I thought of these perennial eruptions again during a conversation I had with my colleagues Jay Caspian Kang and Michelle Goldberg for an upcoming episode of the podcast I host, “The Argument.” Jay mentioned that when he was growing up in Chapel Hill, N.C., the Klan would occasionally march through the center of town, and his teacher would tell the class that the group had every right to do so and that the best response was to pay them as little attention as possible. The Klan would get their march, but they wouldn’t get the attention they so desired.
Jay told us that he felt like something had changed in the liberal approach to free speech since he was a kid — as if the unquestioned sanctity of it was now up for question. Liberals once defended the right of neo-Nazis to march in Skokie, Ill. Now some had reservations about defending “hate speech” or anti-vaxxers or white nationalist activists that wax rhapsodic about the Holocaust and seem to think another one would be a fine idea.
As we all know, it is extremely easy to defend speech we like and speakers we support and harder to stand up for the speech we despise or the speakers who would have us cast out of the public square (or far worse). It feels pretty unnerving to defend the rights of people whose ideas are so wrong and who could end up in positions of power. After all, a year after a few Klansmen raised a cross in Cincinnati, a former Klan grand wizard, David Duke, reached a runoff election for governor of Louisiana and won nearly 40 percent of the vote. And the Covid misinformation on Joe Rogan’s podcast came in the midst of a global pandemic that has killed nearly a million Americans.
And of course, many people seemingly intentionally misunderstand the concept of free speech, arguing that they should be permitted to say whatever they want without opprobrium but that their ideological or cultural opponents should be forbidden from doing so — speech for me, not for thee.

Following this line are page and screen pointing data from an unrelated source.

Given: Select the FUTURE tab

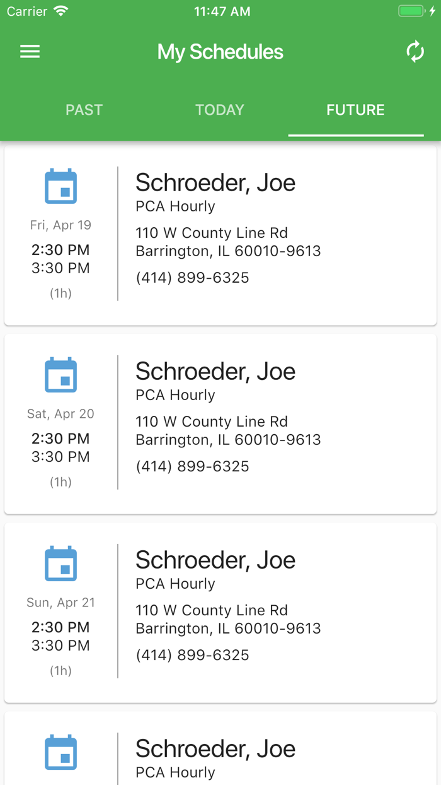Looking at the screenshot, I should point(355,109).
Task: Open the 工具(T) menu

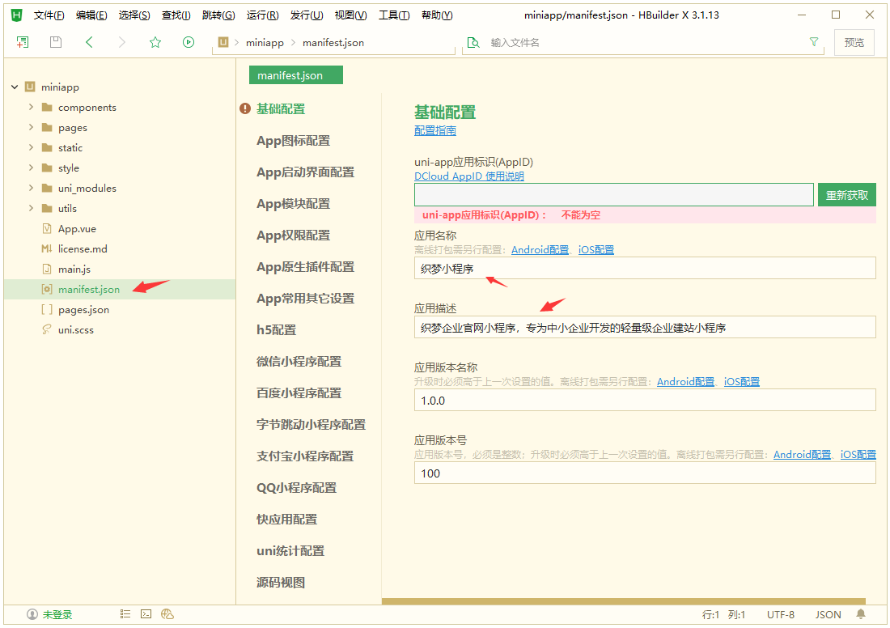Action: tap(394, 15)
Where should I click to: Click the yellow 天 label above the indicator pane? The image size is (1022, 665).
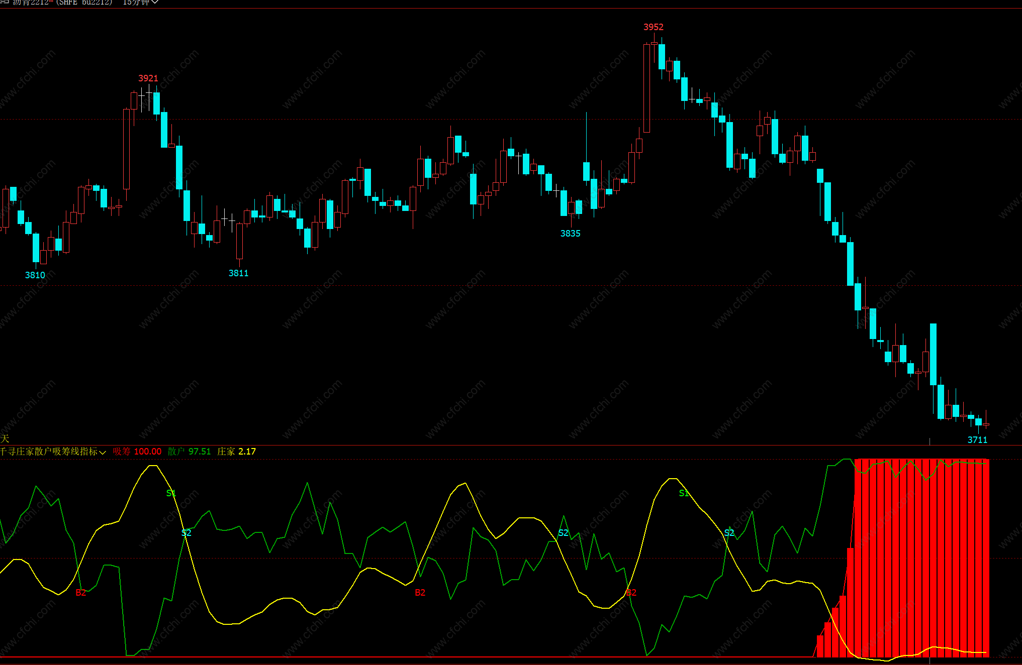[5, 439]
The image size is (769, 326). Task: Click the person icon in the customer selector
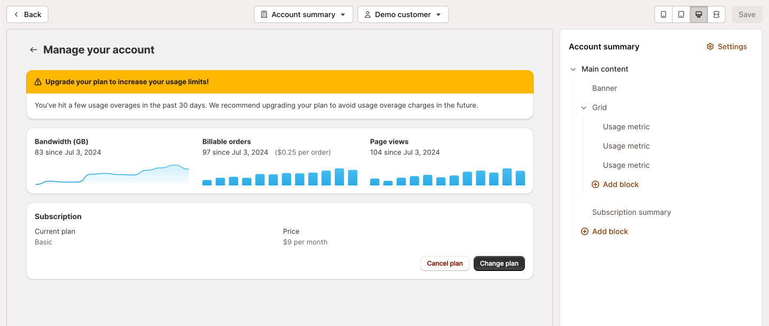click(367, 14)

I tend to think that the reason that some people on the American right have previously voiced support for Vladimir Putin is because, in their view, he would act as a bulwark against some speech: he would protect their speech while restricting the words that scare them the most, speech on L.G.B.T.Q. rights or the speech of religious minorities. If no one ever heard the speech of lesbians or bisexual people or transgender people, they seem to reason, no one would be a lesbian, or bisexual or transgender.
The people whose speech I have the hardest time wanting to protect are the people who would very much like to see me in jail or dead simply for the terrifying crime of being a bisexual, biracial woman. The neo-Nazis and white nationalists I used to cover at Vox.com and the attendees at a recent white nationalist conference that attracted two sitting members of Congress are all committed to limiting the rights of the people they deem inferior. Why should I need to stand up for theirs, particularly if doing so could help them gain more power?
Well, as the rabbi who fought to put a menorah on Fountain Square told The Associated Press in response to the Klan cross, “If we want to play the American game, this is the price we pay for democracy.” And personally, I agree.
Permitted by a court of law to speak freely, the Klansmen did not strike fear into the hearts of Cincinnatians. They looked like idiots, their speech rendered inert and inept.
That’s the beauty of freeing even the worst speech: Sometimes it can shoot itself in the foot. The speech that offends me the most often represents ideas that are the most easily contested by basic facts, or gentle questioning.
So bring on the speech and the confidence to respond to it, challenge it or mock it out of hand. That’s the confidence the Russian government doesn’t have. And that’s the confidence we must re-establish within ourselves.